この論文の計画は次の通り。セクション 2 では 2-コンポーネント LSM-Tree アルゴリズムを紹介する。セクション 3 では LSM-Tree の性能を分析し、マルチコンポーネント LSM-Tree の動機づけを説明する。セクション 4 では LSM-Tree の平行性と回復性の概念を概説する。セクション 5 では競合するアクセス方法とその性能について検討する。セクション 6 の結論では LSM-Tree のいくつかの意味を評価し拡張のための多くの提案を示す。
2. 2-コンポーネント LSM-Tree アルゴリズム
LSM-Tree は 2 つ以上のツリー状のコンポーネントデータ構造で構成される。このセクションでは単純な 2 つのコンポーネントでのケースを扱う。以下では例 1.2 のように LSM-Tree が History テーブルの行をインデックス付けしていると仮定する。以下の Figure 2.1 参照。
2-コンポーネント LSM-Tree には C0 ツリー (または C0 コンポーネント) と呼ばれる完全にメモリ常駐の小さなコンポーネントと、C1 ツリー (または C1 コンポーネント) と呼ばれるディスク常駐の大きなコンポーネントがある。C1 コンポーネントはディスク常駐だが、C1 内の頻繁に参照されるページノードは通常通りメモリバッファに残る (バッファは図示されていない) ため、C1 の人気上位ディレクトリノードはメモリ常駐であることが期待できる。

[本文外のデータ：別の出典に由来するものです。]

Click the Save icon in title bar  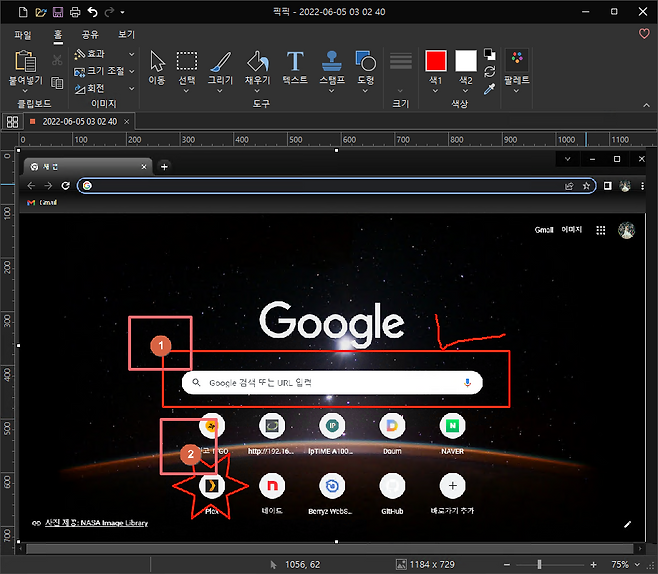tap(58, 12)
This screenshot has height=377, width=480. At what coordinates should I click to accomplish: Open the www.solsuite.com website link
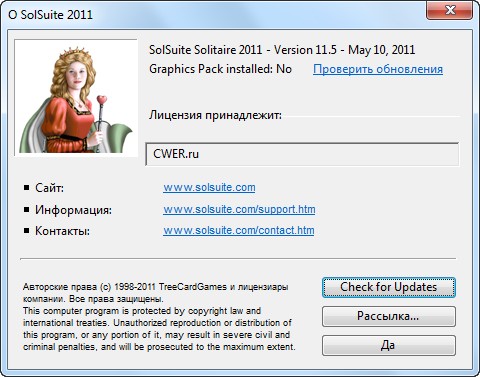(209, 187)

新しい History 行が生成されるたびに、まず、この挿入を回復するためのログレコードが通常の方法で逐次ログファイルに書き込まれる。次に History 行のインデックスエントリがメモリ常駐の C0 ツリーに挿入され、その後にディスク上の C1 ツリーに移行する。インデックスエントリの検索は、最初に C0 で検索して次に C1 で検索する。C0 ツリーのエントリがディスク常駐の C1 `ツリーに移行するまでにはある程度の待ち時間 (遅延) があり、これはクラッシュ前にディスクに書き込まれなかったインデックスエントリの回復の必要性を示唆している。回復についてはセクション 4 で説明するが、ここでは History 行の新規挿入を回復できるログレコードを論理ログとして扱うことだけを述べておく。回復中は、挿入された History 行を再構築し、同時に C0 の失われた内容を取り戻すためにこれらの行のインデックスに必要なエントリを再作成することができる。
インデックスエントリをメモリ常駐の C0 ツリーに挿入する操作には I/O コストがかからない。ただし C0 コンポーネントを格納するメモリ容量のコストはディスクに比べて高く、このためサイズが制限される。エントリを低コストのディスクメディアにある C1 ツリーに移行する効率的な方法が必要である。これを実現するには、挿入の結果として C0 ツリーが割り当てられた最大値に近いしきい値サイズに達するたび、継続的なローリングマージ (rolling merge) プロセスが C0 ツリーからエントリの連続セグメントを削除してディスク上の C1 ツリーにマージする。Figure 2.2 にローリングマージプロセスの概念図を示す。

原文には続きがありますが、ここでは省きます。